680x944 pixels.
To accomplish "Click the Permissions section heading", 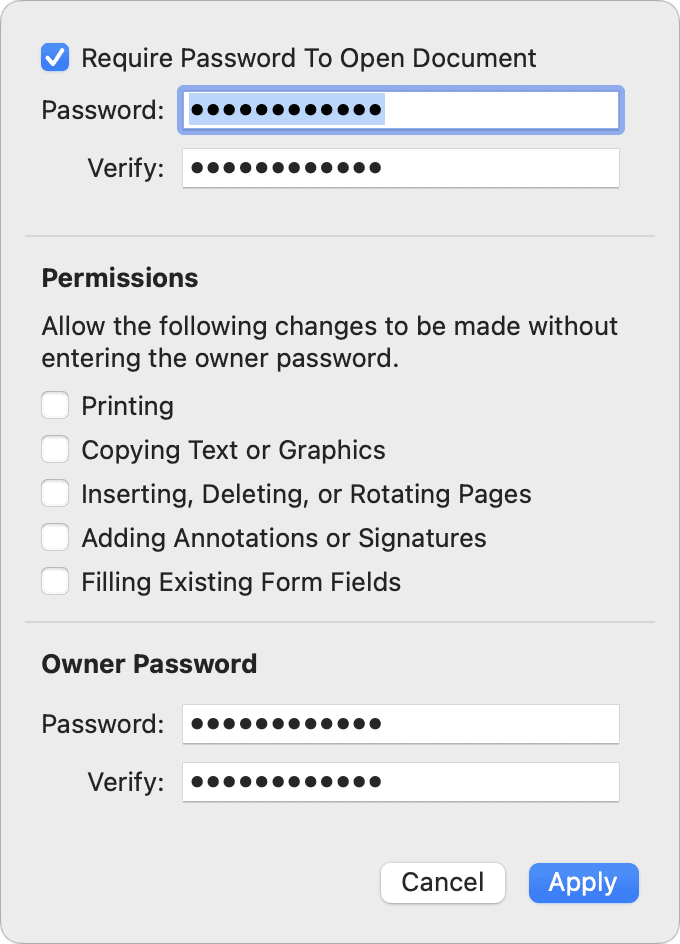I will (x=120, y=278).
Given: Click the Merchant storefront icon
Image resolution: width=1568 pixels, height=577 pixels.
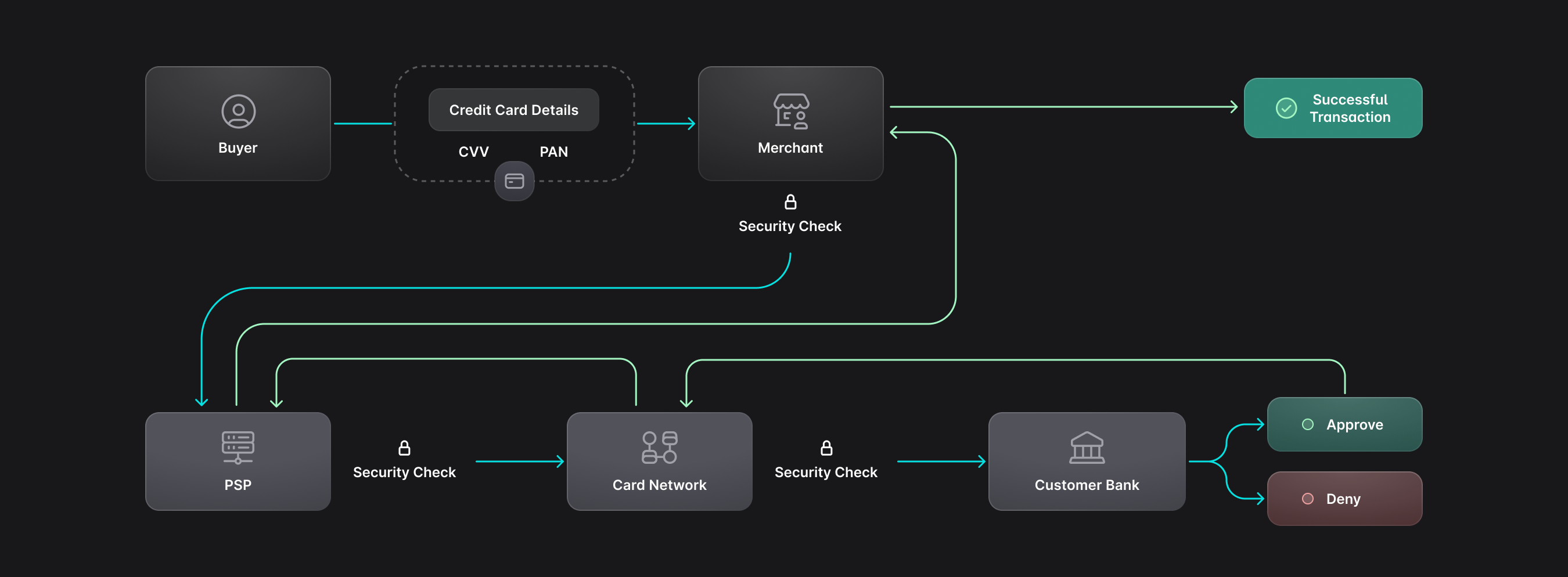Looking at the screenshot, I should click(791, 111).
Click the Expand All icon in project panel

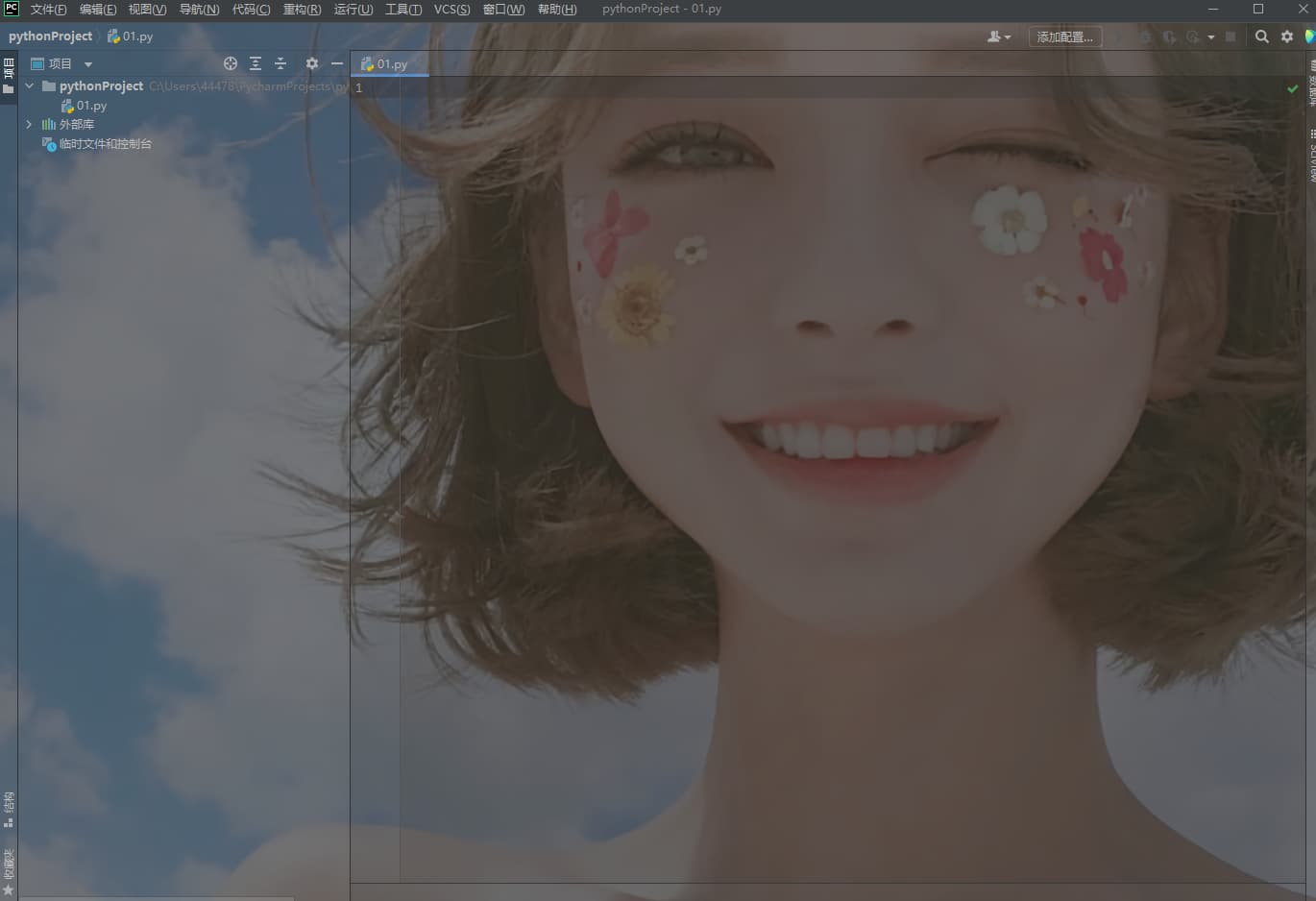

_TASK REQUIREMENTS_
All lines from the one holding "Image resolution: width=1568" to the end of the listing above need to be duplicated exactly. None of the pictures should be included.

_TASK SOLUTION_
Image resolution: width=1568 pixels, height=577 pixels.
Looking at the screenshot, I should click(791, 111).
Click the Expand All icon in project panel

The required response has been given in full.